Collected data:

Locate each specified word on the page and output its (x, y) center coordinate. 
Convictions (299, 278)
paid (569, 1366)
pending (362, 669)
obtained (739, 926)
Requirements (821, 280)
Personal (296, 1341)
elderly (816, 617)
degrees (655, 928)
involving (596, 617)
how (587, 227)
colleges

▶ [What the task asks]
Copy out the lines above word for word, covering every one of them.

▶ [Expected output]
Locate each specified word on the page and output its (x, y) center coordinate. 
Convictions (299, 278)
paid (569, 1366)
pending (362, 669)
obtained (739, 926)
Requirements (821, 280)
Personal (296, 1341)
elderly (816, 617)
degrees (655, 928)
involving (596, 617)
how (587, 227)
colleges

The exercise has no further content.